Le but de ma visite à ce lieu perdu était le Goetheanum.
C'est quoi, ce Goetheanum? La maison de Goethe? Son cénotaphe?
Non, le Goetheanum est le siège de la Société
anthroposophique universelle. Et c'est quoi, l'Anthroposophie? Selon la
notice qui
lui est consacrée dans le Dictionnaire historique de la
Suisse, "La notion d'anthroposophie ("sagesse de l'homme et au
sujet de l'homme") se trouve, entre autres, chez Ignaz Paul Vital
Troxler (1780-1866),
chez Immanuel Hartmann Fichte (1796-1879) et chez Robert Zimmermann
(1824-1898), adepte de Herbart. Rudolf Steiner (1861-1925) l'a reprise
et définie ainsi: "L'anthroposophie est une voie de connaissance
qui tente de conduire du spirituel dans l'homme au spirituel dans
l'univers"
(Anthroposophische Leitsätze, 1924-1925). Partant des
théories
scientifiques de Goethe, Steiner postule une méthode exacte,
conforme
à la pensée occidentale, pour accéder à la
transcendance.

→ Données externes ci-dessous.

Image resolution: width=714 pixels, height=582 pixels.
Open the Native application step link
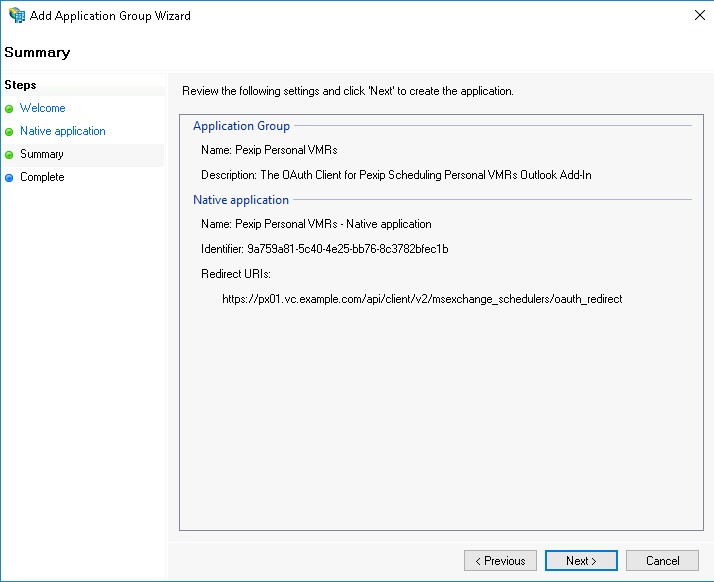click(63, 131)
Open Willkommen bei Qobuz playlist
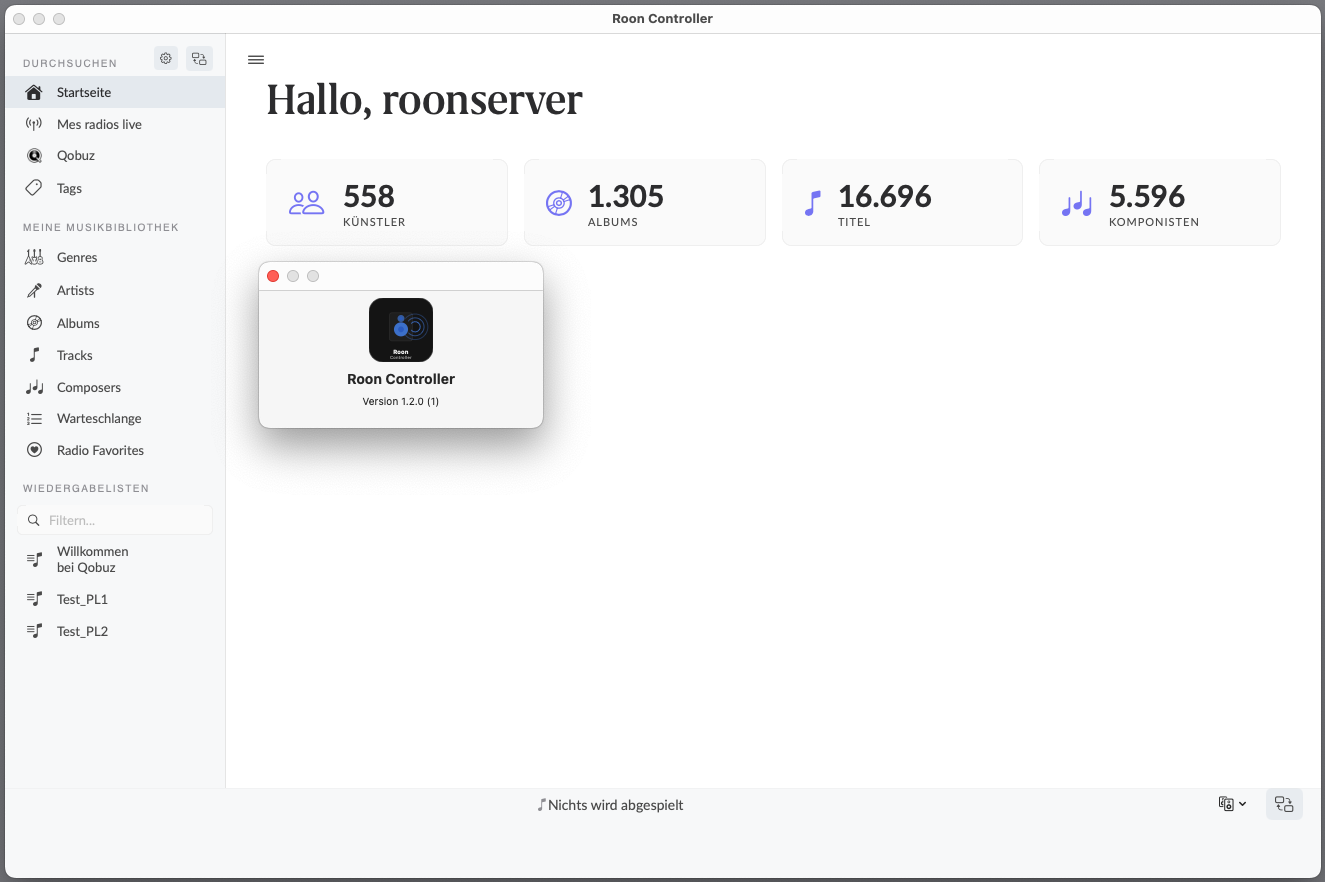Image resolution: width=1325 pixels, height=882 pixels. click(92, 559)
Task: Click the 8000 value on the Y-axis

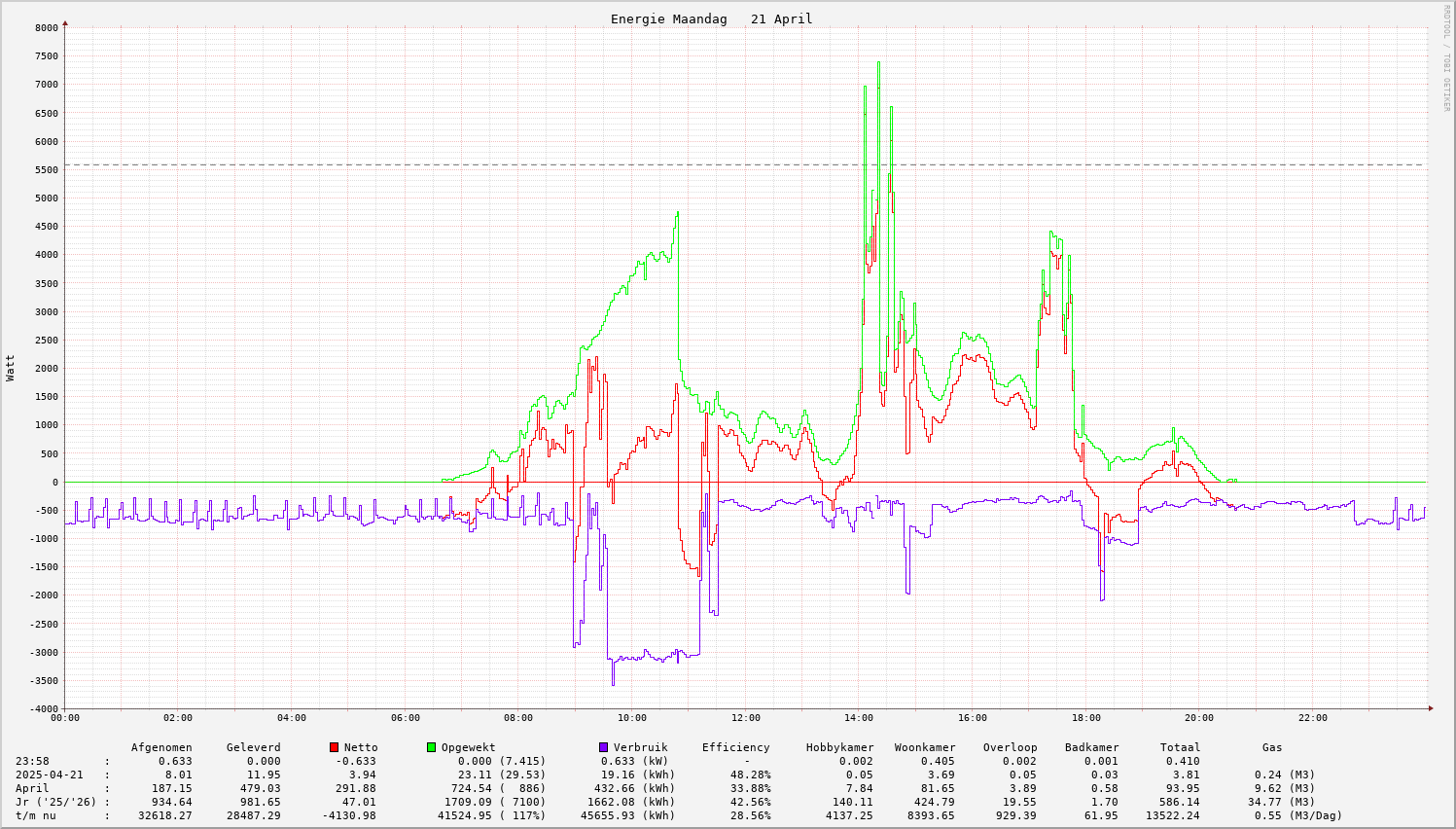Action: click(x=46, y=28)
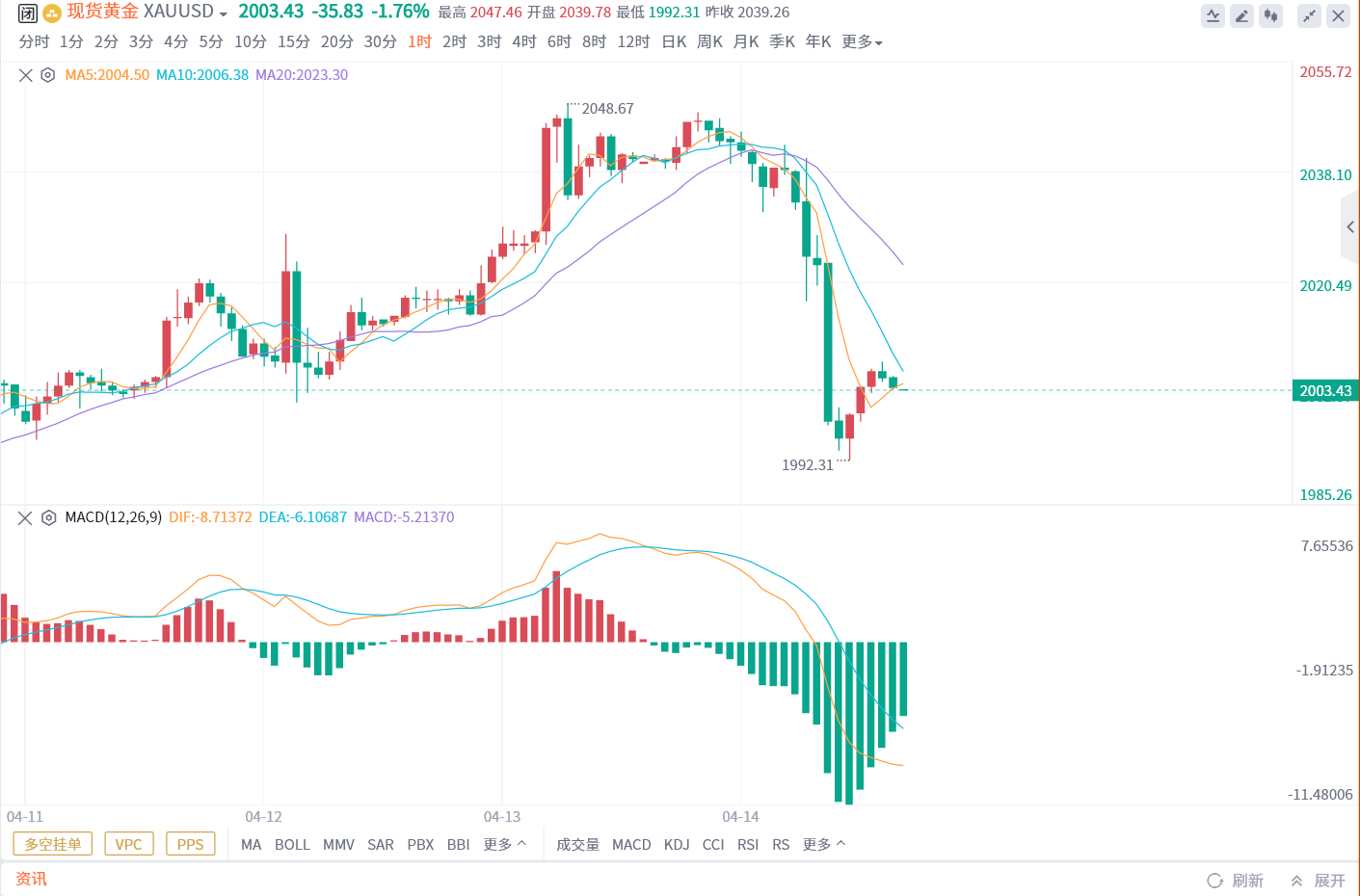Activate the pencil drawing tool
This screenshot has height=896, width=1360.
point(1241,15)
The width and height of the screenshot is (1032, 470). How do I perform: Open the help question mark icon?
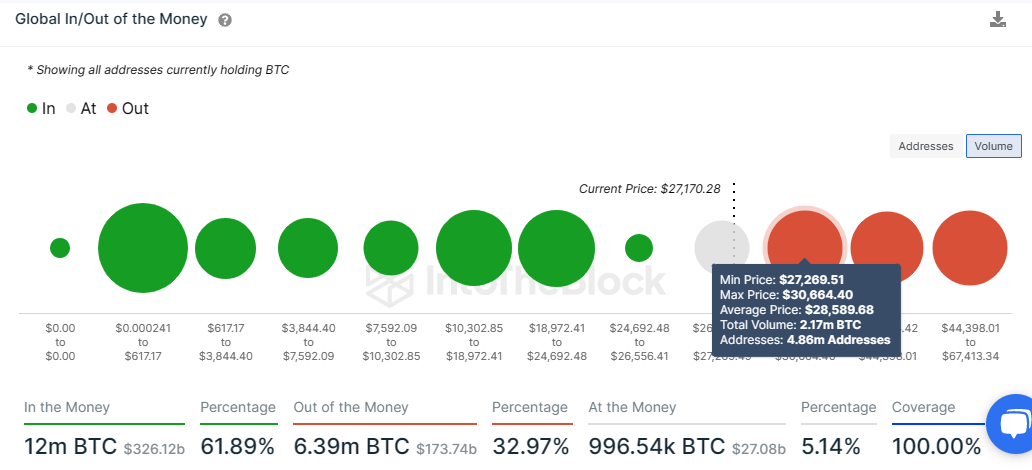point(224,20)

Oeuvrant initialement dans les milieux
théosophiques allemands, il commença ses
conférences publiques en Suisse en 1905. Il fonda la
Société anthroposophique en 1912, devenue au tournant de
1923/1924 la Société anthroposophique universelle."(1).
Ses idées ont eu une influence importante sur des penseurs et
artistes du XXe siècle, comme Joseph Beuys.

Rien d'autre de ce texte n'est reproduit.